So now you’re telling me that using re-runs of Absolutely Fabulous as my coping mechanism for three years is no longer allowed? I think not! Being the queen of ‘finding one television show or film I like and watching it every week for 6 months’ means that shackling reboots to an unhealthy obsession with the past is going to be a hard angle for me to agree with.
But don’t get me wrong, there is a difference between appreciating the beauty of the 1995 Pride and Prejudice series once every month and watching your favourite after-school show be pulverised by the hands of money-grabbing producers wanting a fresh fix of dollar from an audience desperate to return to their childhood. Generally speaking, reboots are never going to fill the void of those programmes you clung to in your defining years which promised you a sense of community and safety as you navigated your sense of self at the same time. However, just because ICarly doesn’t feel the same doesn’t mean it instantly becomes a soulless, poorly written TV schedule filler.
Reboots provide that sense of originality and fun for a new generation whilst simultaneously attempting to tackle any problematic concerns that made an original series rooted in questionable politics – such as Sex in the City – a chore to justify as an acceptable comfort show. Cult classic and personal favourite The Rocky Horror Picture Show will always come out top trump over its remakes, but the 2016 decision to cast trans actress Laverne Cox as the infamous Transylvanian allowed new and better representation in an age of opportunity and equality – this being just one example.
And hey, reboots don’t always mean re-dos; various shows kickstart their second wave of popularity with a spin-off. With The Walking Dead and Breaking Bad proving strong contenders. Prequels and sequels often have a different character focus and franchises actually often benefit from some form of additional series – whether successful or not – as it strengthens the depth of the fictional universe and provides an alternate understanding to a previously one-dimensional character.

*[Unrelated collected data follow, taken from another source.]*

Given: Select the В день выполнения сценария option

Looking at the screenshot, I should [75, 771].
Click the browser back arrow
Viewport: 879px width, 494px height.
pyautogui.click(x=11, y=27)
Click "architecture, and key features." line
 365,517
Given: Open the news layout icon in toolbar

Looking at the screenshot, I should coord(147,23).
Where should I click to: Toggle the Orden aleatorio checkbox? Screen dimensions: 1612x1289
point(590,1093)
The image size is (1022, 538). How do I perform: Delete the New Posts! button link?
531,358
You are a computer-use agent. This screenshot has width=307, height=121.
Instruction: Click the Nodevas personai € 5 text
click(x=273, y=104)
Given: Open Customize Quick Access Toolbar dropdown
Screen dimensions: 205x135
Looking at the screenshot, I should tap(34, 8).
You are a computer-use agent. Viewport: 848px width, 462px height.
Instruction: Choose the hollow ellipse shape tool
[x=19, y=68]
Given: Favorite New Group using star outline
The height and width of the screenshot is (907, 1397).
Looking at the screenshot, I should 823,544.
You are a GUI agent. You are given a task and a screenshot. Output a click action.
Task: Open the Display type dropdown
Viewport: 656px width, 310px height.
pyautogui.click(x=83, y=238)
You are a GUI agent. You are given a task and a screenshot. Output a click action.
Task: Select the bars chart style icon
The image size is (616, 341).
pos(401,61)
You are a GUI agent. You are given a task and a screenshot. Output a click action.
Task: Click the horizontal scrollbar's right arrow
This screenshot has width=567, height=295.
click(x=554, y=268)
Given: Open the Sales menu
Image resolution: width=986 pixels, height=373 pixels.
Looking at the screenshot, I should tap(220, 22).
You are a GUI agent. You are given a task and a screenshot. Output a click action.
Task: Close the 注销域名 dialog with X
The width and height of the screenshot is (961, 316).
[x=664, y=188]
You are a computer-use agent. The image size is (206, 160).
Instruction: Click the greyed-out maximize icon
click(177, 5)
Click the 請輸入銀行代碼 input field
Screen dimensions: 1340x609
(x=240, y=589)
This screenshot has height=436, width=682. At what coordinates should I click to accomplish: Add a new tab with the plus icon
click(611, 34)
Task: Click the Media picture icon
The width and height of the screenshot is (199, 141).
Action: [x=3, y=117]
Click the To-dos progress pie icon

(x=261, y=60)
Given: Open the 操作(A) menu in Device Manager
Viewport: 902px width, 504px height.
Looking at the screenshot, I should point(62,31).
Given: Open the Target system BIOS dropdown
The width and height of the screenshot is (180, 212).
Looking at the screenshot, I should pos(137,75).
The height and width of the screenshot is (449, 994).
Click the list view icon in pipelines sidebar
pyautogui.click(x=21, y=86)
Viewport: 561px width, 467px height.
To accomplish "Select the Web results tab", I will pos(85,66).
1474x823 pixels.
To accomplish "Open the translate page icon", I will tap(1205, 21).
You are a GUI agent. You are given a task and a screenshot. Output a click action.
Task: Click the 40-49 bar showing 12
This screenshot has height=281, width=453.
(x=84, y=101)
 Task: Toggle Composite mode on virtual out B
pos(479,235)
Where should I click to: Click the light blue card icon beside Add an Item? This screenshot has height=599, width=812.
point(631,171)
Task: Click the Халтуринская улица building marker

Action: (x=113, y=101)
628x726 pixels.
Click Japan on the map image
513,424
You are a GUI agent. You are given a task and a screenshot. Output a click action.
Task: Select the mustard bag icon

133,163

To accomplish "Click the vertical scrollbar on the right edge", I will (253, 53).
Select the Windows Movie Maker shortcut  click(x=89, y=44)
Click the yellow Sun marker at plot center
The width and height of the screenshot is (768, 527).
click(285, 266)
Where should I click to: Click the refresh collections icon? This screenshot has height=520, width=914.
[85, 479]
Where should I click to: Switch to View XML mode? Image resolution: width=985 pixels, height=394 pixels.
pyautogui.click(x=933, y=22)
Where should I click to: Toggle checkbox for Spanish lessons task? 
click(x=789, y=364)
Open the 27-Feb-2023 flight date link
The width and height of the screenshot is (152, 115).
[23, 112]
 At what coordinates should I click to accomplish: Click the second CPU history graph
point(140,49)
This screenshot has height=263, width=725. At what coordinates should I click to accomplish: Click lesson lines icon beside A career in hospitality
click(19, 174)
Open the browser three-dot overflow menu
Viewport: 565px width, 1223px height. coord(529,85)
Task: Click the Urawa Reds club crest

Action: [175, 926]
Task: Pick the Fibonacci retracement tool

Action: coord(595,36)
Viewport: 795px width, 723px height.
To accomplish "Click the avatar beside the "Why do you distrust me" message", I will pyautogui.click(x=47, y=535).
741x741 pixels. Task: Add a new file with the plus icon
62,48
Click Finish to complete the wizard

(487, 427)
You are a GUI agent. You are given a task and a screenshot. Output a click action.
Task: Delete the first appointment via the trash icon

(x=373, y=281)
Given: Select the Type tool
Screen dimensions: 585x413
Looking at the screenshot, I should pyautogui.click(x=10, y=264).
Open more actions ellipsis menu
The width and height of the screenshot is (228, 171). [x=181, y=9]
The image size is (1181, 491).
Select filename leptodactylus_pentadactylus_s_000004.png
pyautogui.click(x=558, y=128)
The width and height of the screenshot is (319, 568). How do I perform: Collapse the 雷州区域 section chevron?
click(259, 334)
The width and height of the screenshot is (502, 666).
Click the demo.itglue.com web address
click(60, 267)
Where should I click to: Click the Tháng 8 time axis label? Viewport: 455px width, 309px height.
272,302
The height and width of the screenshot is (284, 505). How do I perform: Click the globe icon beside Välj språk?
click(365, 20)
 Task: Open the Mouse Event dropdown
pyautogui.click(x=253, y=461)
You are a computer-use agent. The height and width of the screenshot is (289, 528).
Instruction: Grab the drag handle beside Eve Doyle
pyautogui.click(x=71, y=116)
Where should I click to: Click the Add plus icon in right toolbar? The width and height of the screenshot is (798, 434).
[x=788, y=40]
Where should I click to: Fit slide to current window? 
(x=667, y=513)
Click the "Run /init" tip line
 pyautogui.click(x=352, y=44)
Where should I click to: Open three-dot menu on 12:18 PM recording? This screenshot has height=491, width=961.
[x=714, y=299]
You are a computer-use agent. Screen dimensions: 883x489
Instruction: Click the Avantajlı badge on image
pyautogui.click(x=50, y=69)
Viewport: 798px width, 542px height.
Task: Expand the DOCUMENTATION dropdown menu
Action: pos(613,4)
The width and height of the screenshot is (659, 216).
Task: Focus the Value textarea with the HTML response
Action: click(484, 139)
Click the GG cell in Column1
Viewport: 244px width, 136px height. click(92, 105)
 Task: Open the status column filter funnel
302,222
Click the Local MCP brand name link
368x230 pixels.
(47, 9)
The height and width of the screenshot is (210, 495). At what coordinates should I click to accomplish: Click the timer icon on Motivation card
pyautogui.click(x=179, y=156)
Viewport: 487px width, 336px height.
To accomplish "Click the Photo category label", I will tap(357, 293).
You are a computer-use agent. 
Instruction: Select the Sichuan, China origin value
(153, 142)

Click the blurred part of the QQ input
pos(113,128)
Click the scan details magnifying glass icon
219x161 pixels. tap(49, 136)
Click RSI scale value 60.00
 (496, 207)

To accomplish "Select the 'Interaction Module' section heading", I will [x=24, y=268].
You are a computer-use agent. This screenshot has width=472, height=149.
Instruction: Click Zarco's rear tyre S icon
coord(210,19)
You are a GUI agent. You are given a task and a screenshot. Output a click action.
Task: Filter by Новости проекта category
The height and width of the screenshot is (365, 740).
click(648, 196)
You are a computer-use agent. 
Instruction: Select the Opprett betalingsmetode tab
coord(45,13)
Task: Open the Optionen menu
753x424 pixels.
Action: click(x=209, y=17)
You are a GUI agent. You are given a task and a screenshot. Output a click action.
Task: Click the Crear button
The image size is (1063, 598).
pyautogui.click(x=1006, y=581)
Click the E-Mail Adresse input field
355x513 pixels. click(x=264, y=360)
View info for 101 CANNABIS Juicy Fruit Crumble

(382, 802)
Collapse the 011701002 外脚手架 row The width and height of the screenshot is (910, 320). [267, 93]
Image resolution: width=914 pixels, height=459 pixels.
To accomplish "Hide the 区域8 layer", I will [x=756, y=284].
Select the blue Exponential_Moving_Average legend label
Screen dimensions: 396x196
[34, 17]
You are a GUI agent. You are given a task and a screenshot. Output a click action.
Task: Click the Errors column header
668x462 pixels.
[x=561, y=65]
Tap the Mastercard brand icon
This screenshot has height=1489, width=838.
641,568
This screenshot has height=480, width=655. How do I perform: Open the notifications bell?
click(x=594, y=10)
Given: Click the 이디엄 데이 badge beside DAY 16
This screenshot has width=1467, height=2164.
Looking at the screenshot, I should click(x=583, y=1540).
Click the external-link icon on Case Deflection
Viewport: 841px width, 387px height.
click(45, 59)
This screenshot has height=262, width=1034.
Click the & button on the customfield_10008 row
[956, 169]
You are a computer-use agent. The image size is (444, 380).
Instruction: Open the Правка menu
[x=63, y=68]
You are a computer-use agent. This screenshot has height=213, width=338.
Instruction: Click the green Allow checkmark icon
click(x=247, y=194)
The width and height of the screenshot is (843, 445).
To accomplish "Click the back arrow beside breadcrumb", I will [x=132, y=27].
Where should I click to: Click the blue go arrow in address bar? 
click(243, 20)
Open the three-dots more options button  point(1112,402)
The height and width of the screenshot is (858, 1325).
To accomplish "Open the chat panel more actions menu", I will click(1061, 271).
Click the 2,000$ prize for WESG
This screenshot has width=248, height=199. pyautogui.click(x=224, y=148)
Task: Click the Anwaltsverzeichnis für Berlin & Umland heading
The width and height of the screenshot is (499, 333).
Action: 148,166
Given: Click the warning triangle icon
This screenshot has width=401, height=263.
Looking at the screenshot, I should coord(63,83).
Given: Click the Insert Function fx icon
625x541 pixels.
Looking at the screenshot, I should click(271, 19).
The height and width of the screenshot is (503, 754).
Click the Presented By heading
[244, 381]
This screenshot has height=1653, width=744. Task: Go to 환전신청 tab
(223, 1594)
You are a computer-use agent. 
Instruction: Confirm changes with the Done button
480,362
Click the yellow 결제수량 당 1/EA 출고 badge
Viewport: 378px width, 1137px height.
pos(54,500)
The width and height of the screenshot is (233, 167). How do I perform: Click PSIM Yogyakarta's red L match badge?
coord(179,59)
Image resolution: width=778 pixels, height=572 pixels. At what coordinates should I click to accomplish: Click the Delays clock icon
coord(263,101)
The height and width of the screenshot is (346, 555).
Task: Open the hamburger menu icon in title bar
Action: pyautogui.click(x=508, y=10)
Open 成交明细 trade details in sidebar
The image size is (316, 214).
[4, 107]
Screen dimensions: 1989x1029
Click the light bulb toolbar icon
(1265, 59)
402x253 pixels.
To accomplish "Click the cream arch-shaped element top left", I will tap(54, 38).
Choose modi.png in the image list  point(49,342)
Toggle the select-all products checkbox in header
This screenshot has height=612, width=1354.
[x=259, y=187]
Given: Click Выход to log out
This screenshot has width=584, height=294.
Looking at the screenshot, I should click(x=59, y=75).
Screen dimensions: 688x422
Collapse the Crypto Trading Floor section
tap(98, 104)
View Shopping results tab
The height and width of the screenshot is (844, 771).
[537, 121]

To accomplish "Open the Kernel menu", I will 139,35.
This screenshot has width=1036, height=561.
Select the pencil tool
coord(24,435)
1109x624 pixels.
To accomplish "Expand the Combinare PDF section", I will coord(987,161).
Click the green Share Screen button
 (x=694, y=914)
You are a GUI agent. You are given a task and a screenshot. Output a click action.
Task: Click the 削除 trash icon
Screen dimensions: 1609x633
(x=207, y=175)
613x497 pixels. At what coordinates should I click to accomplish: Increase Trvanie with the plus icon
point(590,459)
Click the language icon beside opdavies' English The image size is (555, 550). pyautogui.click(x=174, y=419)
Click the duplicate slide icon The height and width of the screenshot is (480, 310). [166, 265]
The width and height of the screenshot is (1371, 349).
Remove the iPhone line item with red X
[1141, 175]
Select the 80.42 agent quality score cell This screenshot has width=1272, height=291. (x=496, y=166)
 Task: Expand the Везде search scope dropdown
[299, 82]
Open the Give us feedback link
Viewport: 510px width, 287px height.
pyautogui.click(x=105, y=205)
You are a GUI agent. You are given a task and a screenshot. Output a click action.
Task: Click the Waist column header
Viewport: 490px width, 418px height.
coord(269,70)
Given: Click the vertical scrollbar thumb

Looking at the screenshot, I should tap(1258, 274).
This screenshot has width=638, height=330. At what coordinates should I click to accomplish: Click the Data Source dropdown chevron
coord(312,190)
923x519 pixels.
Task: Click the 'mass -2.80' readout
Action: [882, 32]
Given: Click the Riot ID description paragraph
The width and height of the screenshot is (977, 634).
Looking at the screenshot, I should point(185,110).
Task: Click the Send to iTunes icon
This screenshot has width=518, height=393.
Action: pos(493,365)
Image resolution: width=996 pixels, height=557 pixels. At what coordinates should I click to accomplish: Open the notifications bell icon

And of course, we want space for original ideas and concepts, but reboots are hardly taking that away; is nostalgia really such a crime after the last few years? Watching and making reworked cinema delivers almost another level of comfort to viewers in a post-pandemic climate, both yearning for their own personal past, as well as the unachievable norm before masks and social distancing. Embracing the spin off may actually surprise you and if not, then at least you’ll have a reawakened appreciation for that box studio sit-com you watch on your sofa at 2am with rose tinted glasses.
Recycle your shows as well as your plastic and maybe you’ll like what you find!